Dataset content -
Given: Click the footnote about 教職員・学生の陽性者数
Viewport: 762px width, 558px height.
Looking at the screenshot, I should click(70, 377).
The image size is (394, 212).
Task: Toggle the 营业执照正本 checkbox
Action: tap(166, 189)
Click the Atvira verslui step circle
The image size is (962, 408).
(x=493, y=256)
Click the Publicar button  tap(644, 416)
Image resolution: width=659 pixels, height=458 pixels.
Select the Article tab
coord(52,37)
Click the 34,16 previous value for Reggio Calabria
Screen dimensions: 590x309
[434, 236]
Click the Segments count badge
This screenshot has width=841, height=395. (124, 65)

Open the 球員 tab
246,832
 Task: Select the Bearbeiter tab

...

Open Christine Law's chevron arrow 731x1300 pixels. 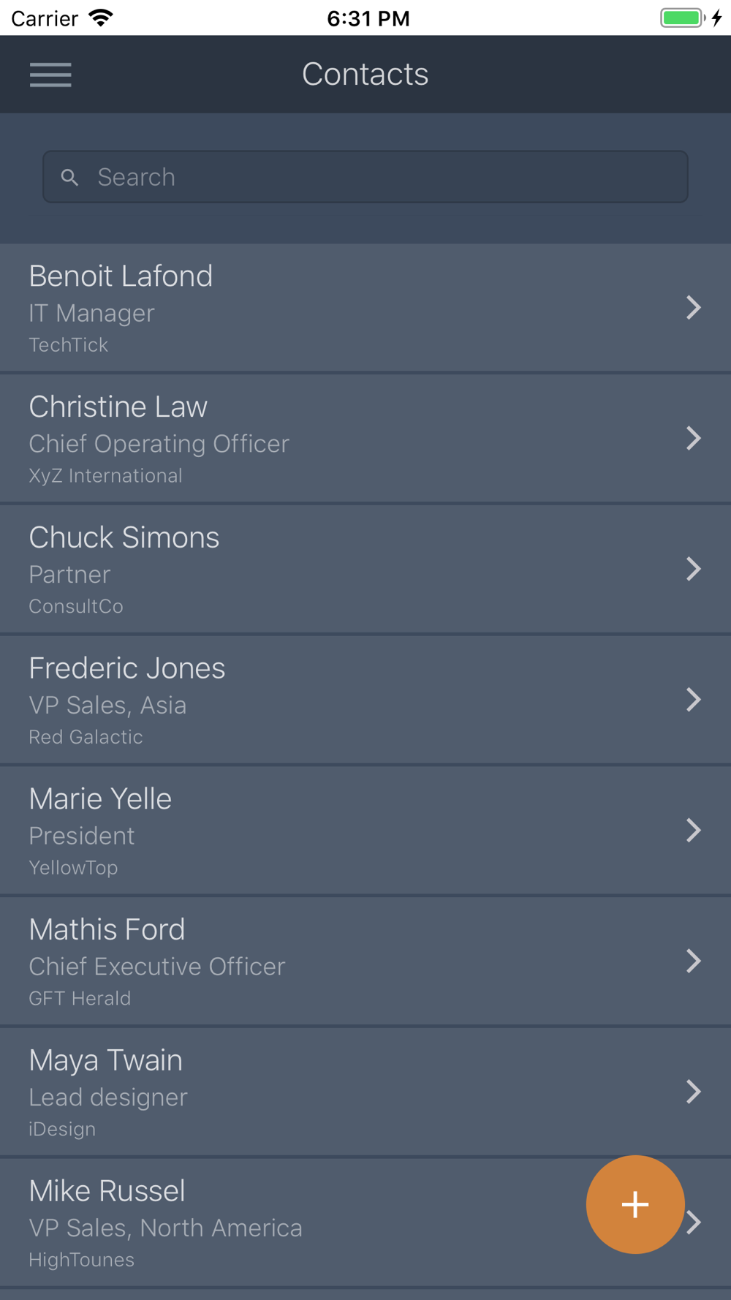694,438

...

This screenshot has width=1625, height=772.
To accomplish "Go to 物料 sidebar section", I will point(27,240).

Work required - Taking the entries above, write out exactly the lines starting with the line containing "Given: Click the footnote about 教職員・学生の陽性者数" and going on through the line containing "Task: Select the Bearbeiter tab", both included, and nothing else.

Your solution -
Given: Click the footnote about 教職員・学生の陽性者数
Viewport: 762px width, 558px height.
Looking at the screenshot, I should click(70, 377).
The image size is (394, 212).
Task: Toggle the 营业执照正本 checkbox
Action: tap(166, 189)
Click the Atvira verslui step circle
The image size is (962, 408).
(x=493, y=256)
Click the Publicar button  tap(644, 416)
Image resolution: width=659 pixels, height=458 pixels.
Select the Article tab
coord(52,37)
Click the 34,16 previous value for Reggio Calabria
Screen dimensions: 590x309
[434, 236]
Click the Segments count badge
This screenshot has width=841, height=395. (124, 65)

Open the 球員 tab
246,832
 Task: Select the Bearbeiter tab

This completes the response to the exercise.